The screen is split into two lists. It opens on Unmatched — the billing names that still need your eye — with Matched collapsed beneath it. The counts in the two headings tell you how much is left, so you can stop a review halfway and pick up later exactly where you left off. The moment you confirm or correct a name, it moves to Matched. When Unmatched reaches zero, you’re done — new names appear there only after your next import.
Suggested matches. When the app isn’t sure enough about a match, it does not apply it to your cases. The name waits in Unmatched with the app’s best suggestion pre-filled. One tap confirms the suggestion — and fills in the cases that were waiting on it — or you can pick a different procedure instead. Either way, nothing touches your cases until you decide.
“Auto-matched — check it.” Names the app matched automatically before this update appear once in Unmatched for a quick look-over. Your cases keep their match the whole time — confirming just tells the app you agree, and the name then stays in Matched for good. If a match is wrong, correct it — the fix reaches every case recorded under that name, as always. Names you set yourself, and names matched from your own dictionary, don’t need re-checking and stay in Matched.
Tap a name to correct it. A correction made from this screen always applies to all of your cases recorded under that billing name — the confirmation tells you exactly how many — and the same name matches correctly on every future import. One screen audits your whole history.
When one billing name means different operations
Some billing names are catch-alls. “K-WIRING OF ANY FRACTURE” might be a wrist one week and an ankle the next — there is no single right answer for it.

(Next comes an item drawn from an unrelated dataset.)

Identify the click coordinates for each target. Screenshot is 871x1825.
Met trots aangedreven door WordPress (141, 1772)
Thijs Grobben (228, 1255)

When you correct a case like that, choose “This case only.” That fixes the case in front of you without touching the others, and it teaches the app something important: this billing name varies by case. From then on the app stops matching it to a single procedure — future imports leave it as recorded (dimmed on your list) so you can set each case yourself, and Settings → Procedures shows it under Matched as varies by case, with a breakdown of which procedures your cases under that name actually were. It sits in Matched, not Unmatched, because there’s nothing pending on it — each case is set on its own.

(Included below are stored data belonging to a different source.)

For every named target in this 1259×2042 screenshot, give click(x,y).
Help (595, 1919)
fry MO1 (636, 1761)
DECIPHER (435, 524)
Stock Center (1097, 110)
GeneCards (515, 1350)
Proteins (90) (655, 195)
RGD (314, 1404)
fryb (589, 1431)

Choose “All cases recorded as …” only when the billing name really does mean one procedure and the match was simply wrong.
When one billing name covers several procedures
Some billing names describe a combination — “ACL Reconstruction, ORTHO- Partial Meniscectomy” is two procedures in one sitting, every time. In Settings → Procedures you can map a name like that to all of them: the first procedure is the main one; add the others beneath it, just as you would on a case. Applying the correction then writes the complete set onto every case recorded under that name — the main procedure on your case list, the rest listed with it — and every future import gets the full set automatically.
This is the opposite of a catch-all: a combination name means the same set of procedures every time, while a catch-all means different things case by case — that one still shows varies by case and is fixed on each case.
As always, cases whose procedures you’ve set by hand yourself are never changed by a correction made here.
Age and sex from your hospital sheets
If your hospital sheet carries the patient’s age, sex, or date of birth, an import brings them in with the case. They appear quietly next to the patient’s name — on the case list and on the case page — as something like “45 · M”. Sex is shown exactly as your sheet recorded it; when a case has no age or sex recorded, nothing is shown at all.
Already imported your sheets before this existed? Re-import the same files once: existing cases fill in their missing age and sex, and nothing you have entered is ever overwritten or duplicated.
How a confirmed case differs from an unconfirmed one, and what “Lost in reset” means, is covered in Where your data lives. For capturing a case yourself, see Capturing cases.